Malam itu sebal sekali aku padanya, gimana tidak? Selepas pulang dari kampus kakak-sapaan kesayanganku, kebiasaannya selama musim panas, adalah sesampainya di rumah segera mencopoti baju luar dan digeletakkinnya begitu saja di lantai pada ujung lorong pintu masuk rumah kami, selalu disitu, tidak ditempat lain!. Sampai aku bertanya-tanya dlm hati, ada magis apa di pojok lorong itu? apa dlm imejnya ada keranjang baju kotor kah disitu?? Kemudian selanjutnya pasti dia segera menyalakan tipi dan memindahkan channel ke bagian olahraga baseball–salah satu acara terfavoritnya selama musim panas ini–tanpa permisi2 dulu pada penghuni sebelumnya yg lebih duluan nongkrong di channel yg lain, sambil melepas kaus kaki dan menggeletakkannya kembali di samping meja, ahhh bukan hanya disitu, kadang diletakkannya begitu saja tepat dia berpijak, gemas aku dibuatnya. Kalau kaus kaki itu aku biarkan tiga hari, sudah pasti ada tiga kaus kaki dalam tempat terpisah. Terkadang aku harus menyiuminya terlebih dulu utk membedakan apa ini yang kotor atau jatuhan saat aku mengangkat jemuran. WAKKK BAUUU!!!. Tak ketinggalan celana panjang nya pun dilemparnya di bawah meja makan, fuiihhhh.

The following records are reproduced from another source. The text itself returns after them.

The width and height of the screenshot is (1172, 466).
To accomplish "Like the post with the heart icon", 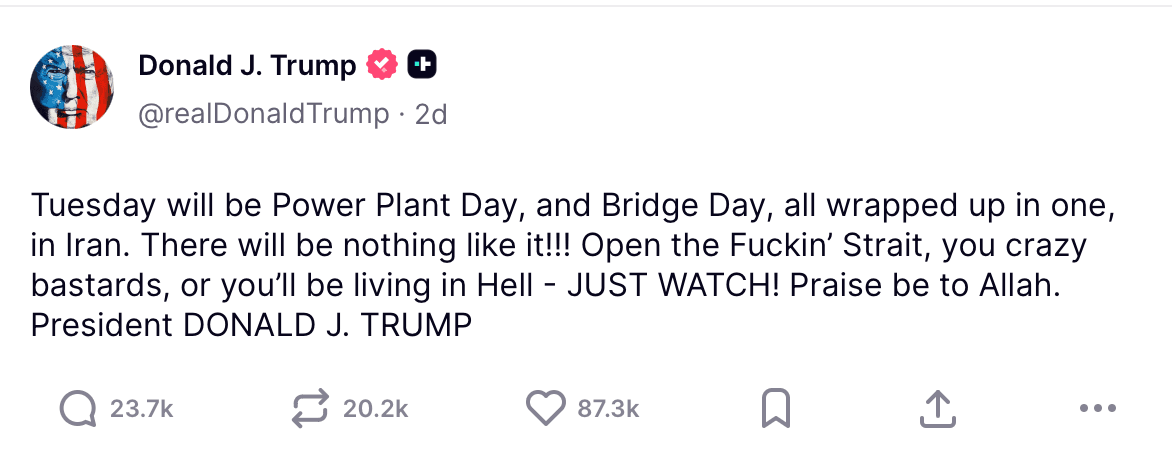I will click(545, 408).

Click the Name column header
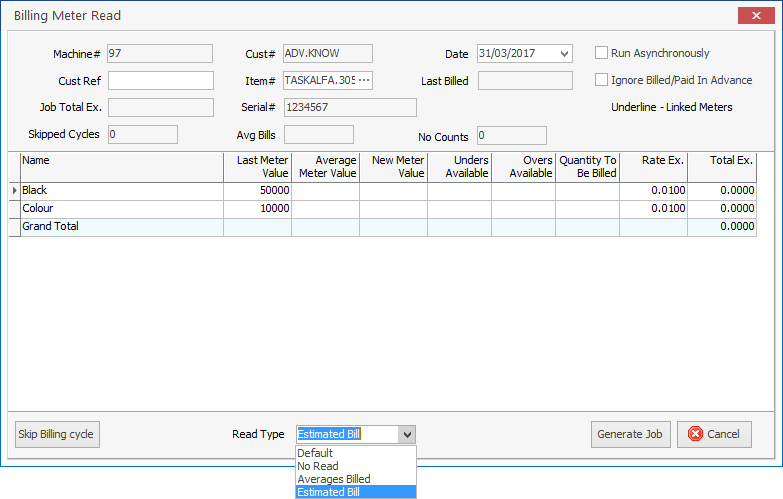(x=120, y=166)
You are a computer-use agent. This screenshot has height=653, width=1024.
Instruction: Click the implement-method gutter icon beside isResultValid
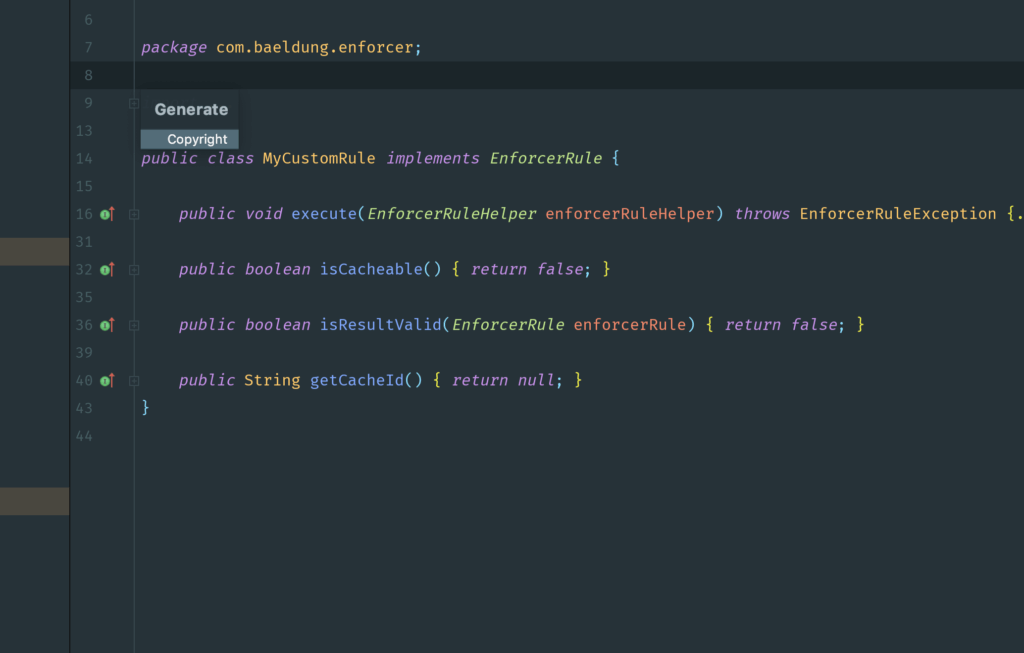point(105,324)
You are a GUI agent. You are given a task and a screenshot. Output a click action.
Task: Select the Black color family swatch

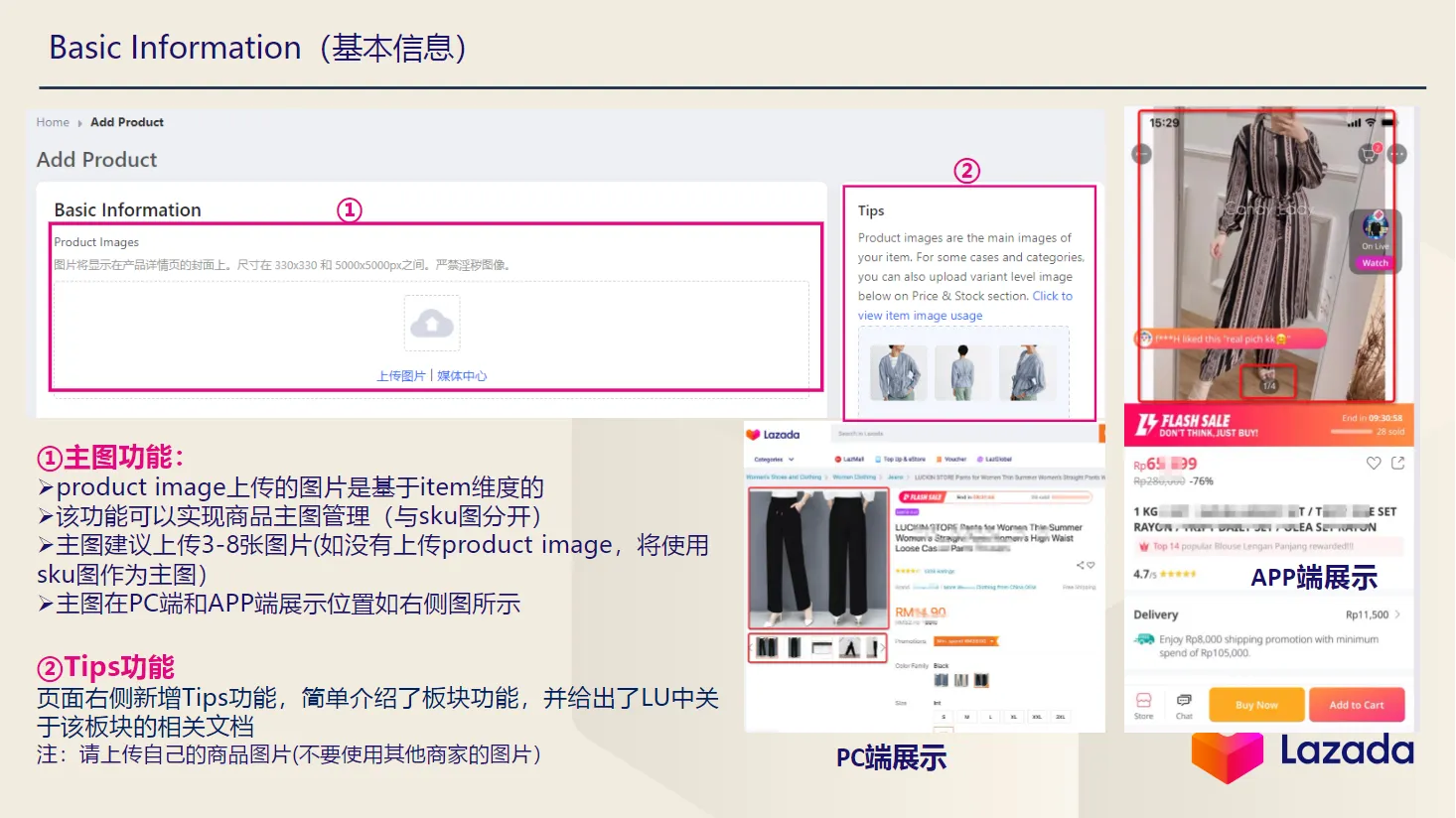(981, 681)
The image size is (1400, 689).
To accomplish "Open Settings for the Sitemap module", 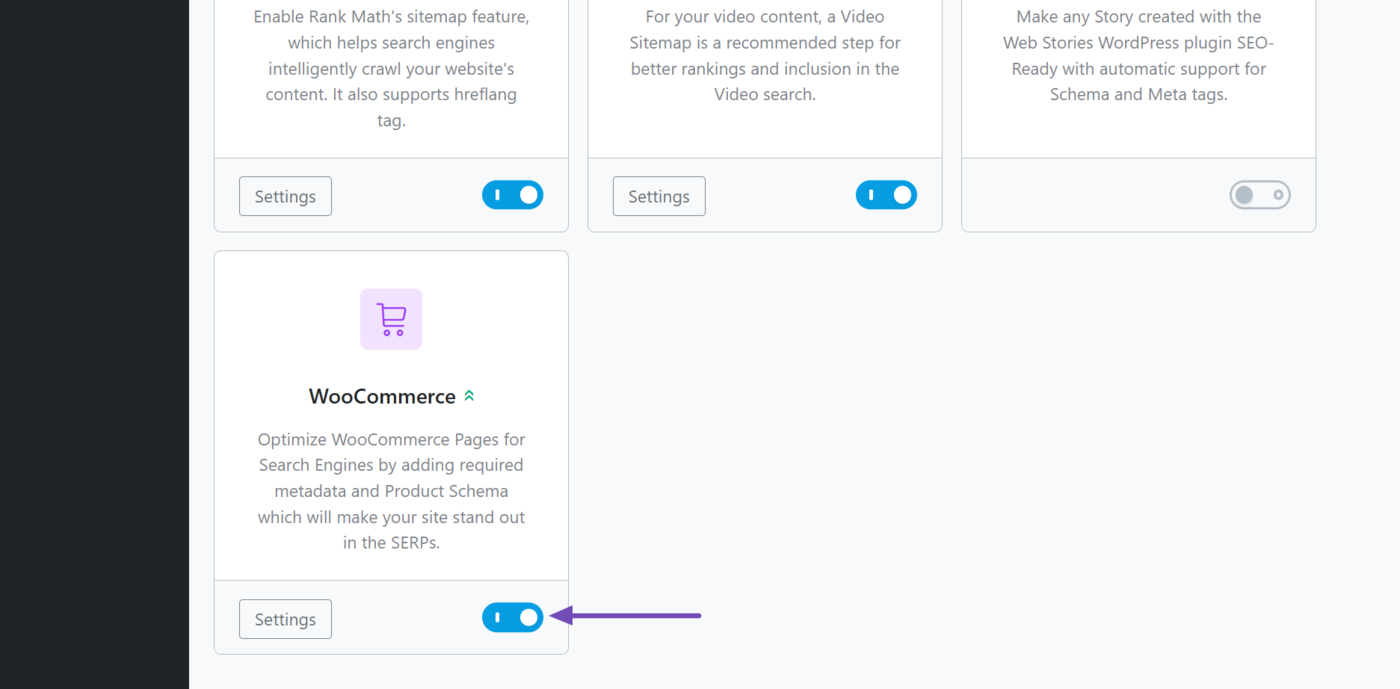I will click(x=285, y=196).
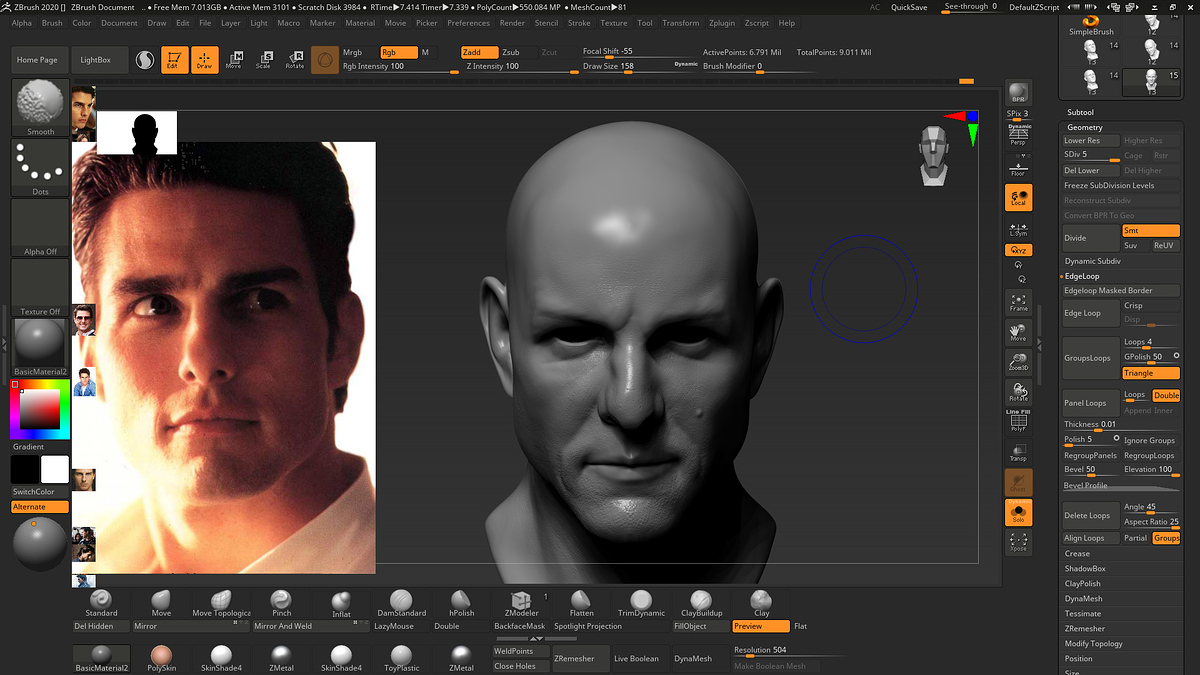Collapse the EdgeLoop section

[x=1082, y=276]
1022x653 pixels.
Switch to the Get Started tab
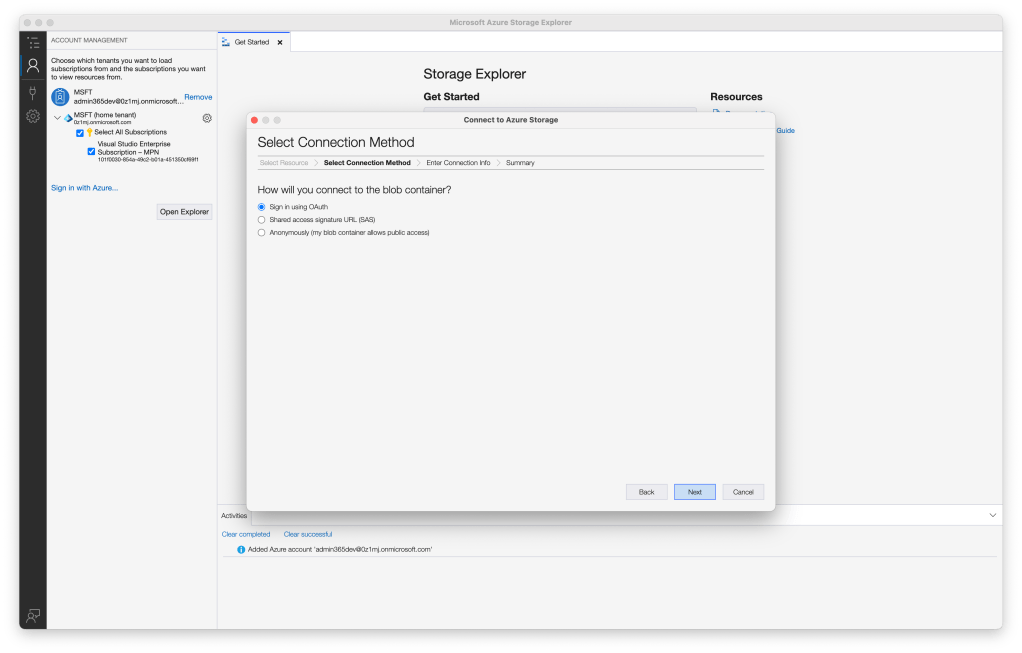[253, 42]
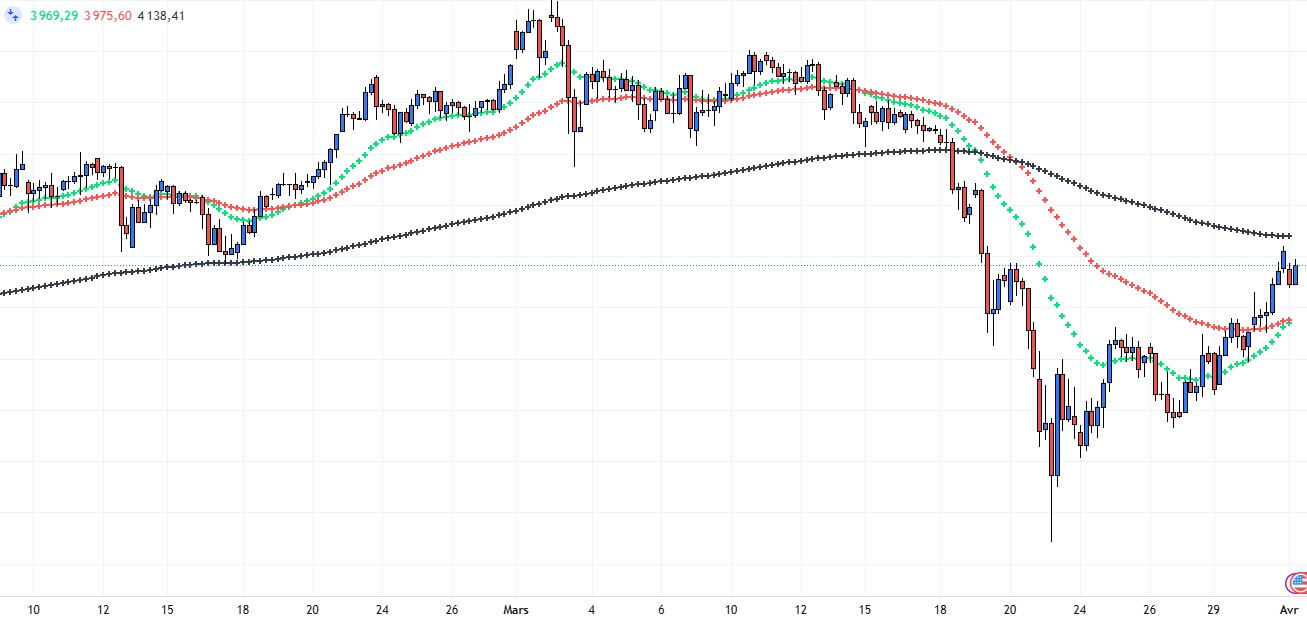Click the last candle at the right edge
The width and height of the screenshot is (1307, 620).
[x=1293, y=274]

"KAKAKKK, emangnya disini, disini dan disitu tuh keliatan spt keranjang cucian yah Kak?", celetukku seketika membuyarkan konsentrasinya.
"Eh, eh," katanya masih belum ngeh dengan maksud pembicaraanku.
"Ini loh…" kataku kesal.
"Hehehehe…" baliknya lagi. Balik lagi matanya ke arah layar televisi. Sepertinya ucapanku tak didengarnya, tak ada artinya baginya. HUHH!!.
"Coba dong kak, apa sih susahnya taruh di dalam mesin cuci, itung2 kan ngeringanin kerjaanku…apalagi perutku kan udah tambah besar nihh," protesku.
"Hehehehe…, kan sebentar lagi penderitaanmu berlalu say," candanya pada diriku yang seringkali meminta dirinya memijit bagian belakang tubuhku. Maklumlah, kehamilanku kini sudah memasuki bulan ke 6, seringkali aku merasa nyeri di bagian belakang tubuhku.
"Ini baju masih mau dipake lagi apa ngga, kak? kalau masih dipake lagi, mbok ya digantung disitu,"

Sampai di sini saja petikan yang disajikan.